■ **Problem statement**
At the line containing "[tabpanel] (272, 277)", begin an exact copy of the lines below and continue through the final one, with no pictures.
BEGIN Information given
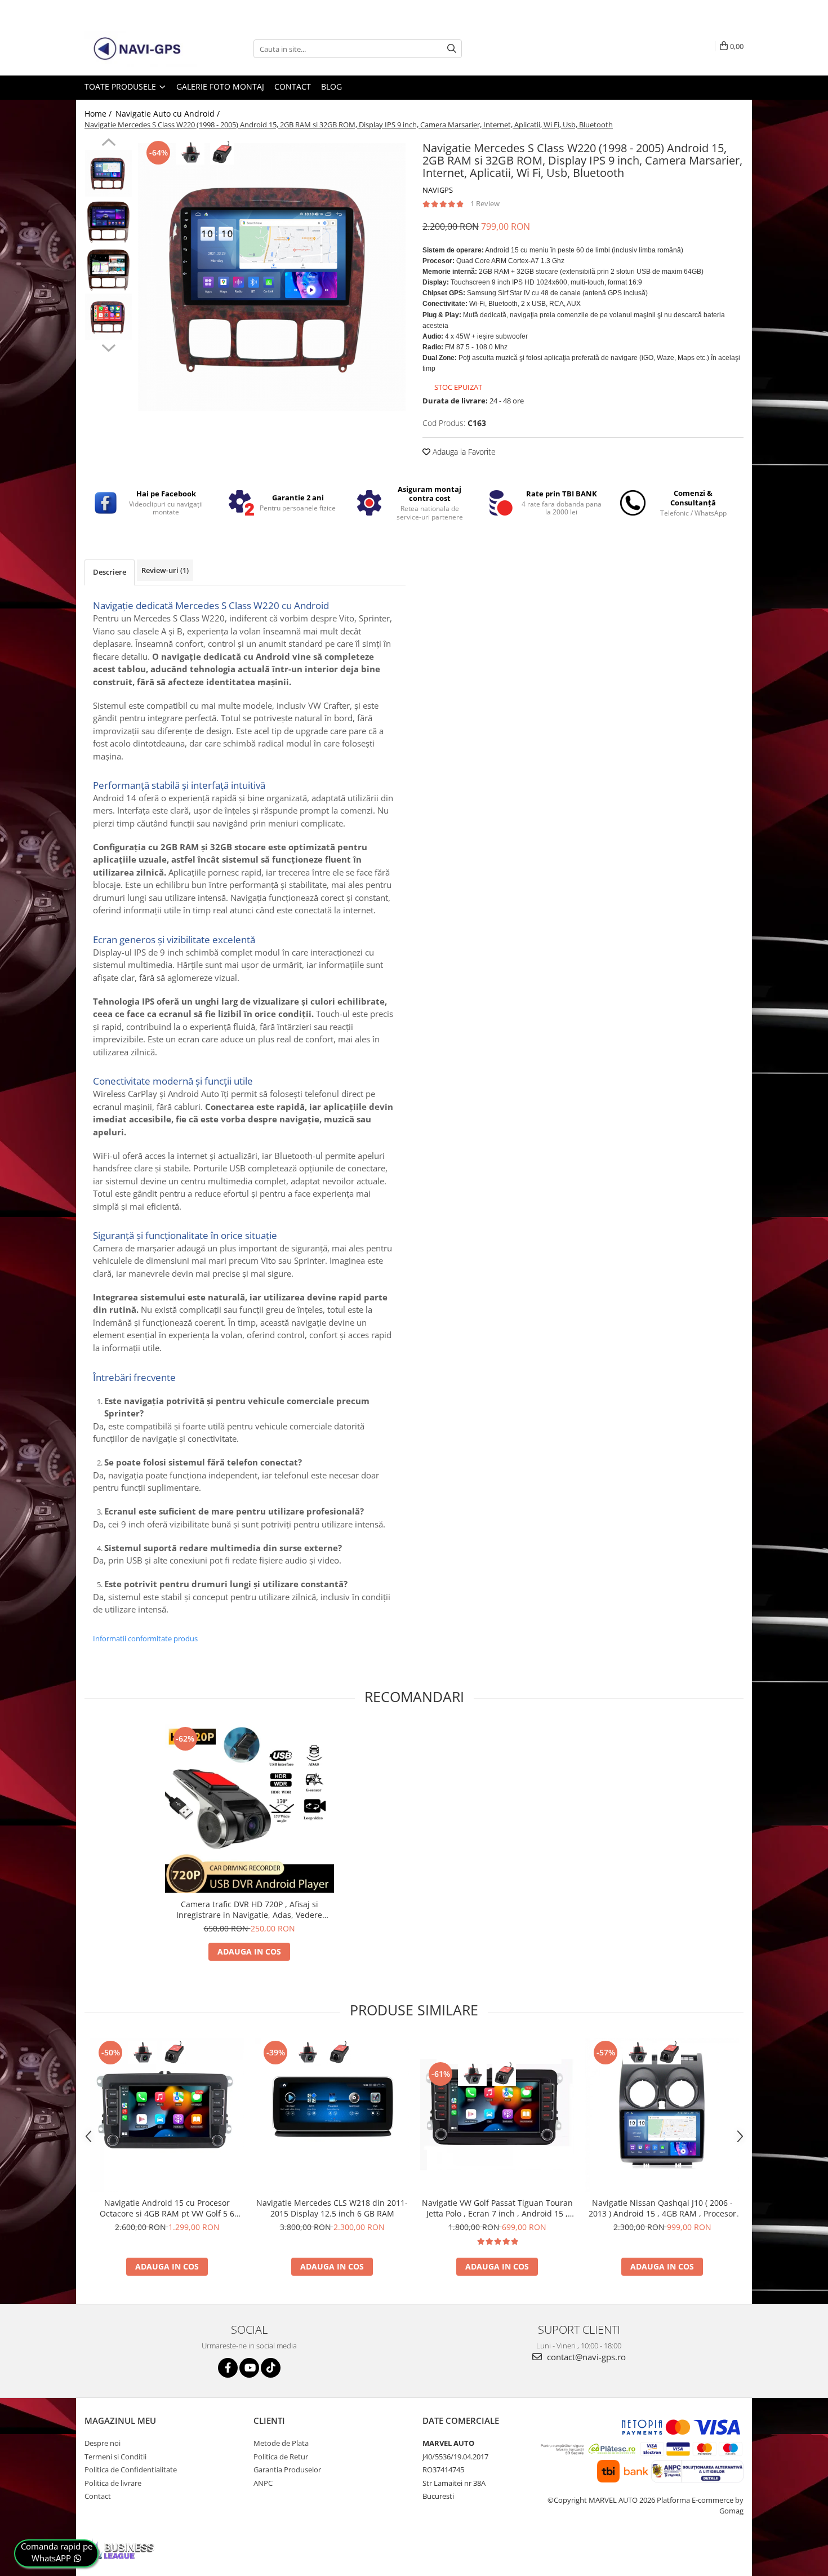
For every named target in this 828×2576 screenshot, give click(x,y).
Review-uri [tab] (165, 570)
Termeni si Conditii (115, 2456)
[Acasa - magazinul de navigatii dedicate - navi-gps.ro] (140, 49)
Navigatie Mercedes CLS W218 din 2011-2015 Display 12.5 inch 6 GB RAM (332, 2208)
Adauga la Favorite (463, 451)
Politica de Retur (280, 2456)
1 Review (485, 203)
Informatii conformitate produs (145, 1638)
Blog (331, 86)
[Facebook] (228, 2368)
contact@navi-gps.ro (585, 2356)
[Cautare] (452, 48)
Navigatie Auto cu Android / (168, 113)
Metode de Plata (281, 2443)
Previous (108, 143)
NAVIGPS (437, 190)
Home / (99, 113)
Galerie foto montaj (220, 86)
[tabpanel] (272, 277)
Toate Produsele (121, 86)
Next (108, 346)
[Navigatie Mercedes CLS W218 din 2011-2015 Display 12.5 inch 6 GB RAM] (332, 2115)
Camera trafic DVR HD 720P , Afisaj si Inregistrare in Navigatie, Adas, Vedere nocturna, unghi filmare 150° (249, 1909)
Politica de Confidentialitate (130, 2469)
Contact (292, 86)
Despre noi (102, 2443)
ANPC (263, 2483)
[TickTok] (271, 2368)
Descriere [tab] (109, 572)
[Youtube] (249, 2368)
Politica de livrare (112, 2483)
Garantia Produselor (287, 2469)
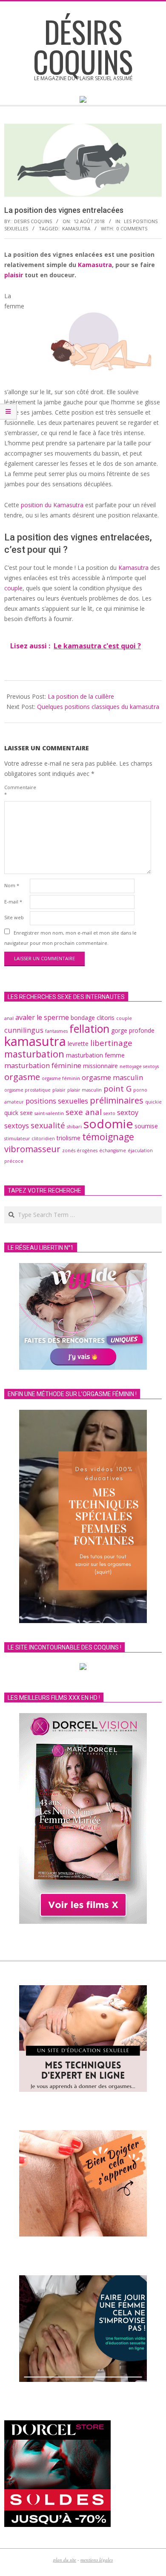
END Information given
■ **Finished exercise**
[tabpanel] (272, 277)
Toate Produsele (121, 86)
Next (108, 346)
[Navigatie Mercedes CLS W218 din 2011-2015 Display 12.5 inch 6 GB RAM] (332, 2115)
Camera trafic DVR HD 720P , Afisaj si Inregistrare in Navigatie, Adas, Vedere nocturna, unghi filmare 150° (249, 1909)
Politica de Confidentialitate (130, 2469)
Contact (292, 86)
Despre noi (102, 2443)
ANPC (263, 2483)
[TickTok] (271, 2368)
Descriere [tab] (109, 572)
[Youtube] (249, 2368)
Politica de livrare (112, 2483)
Garantia Produselor (287, 2469)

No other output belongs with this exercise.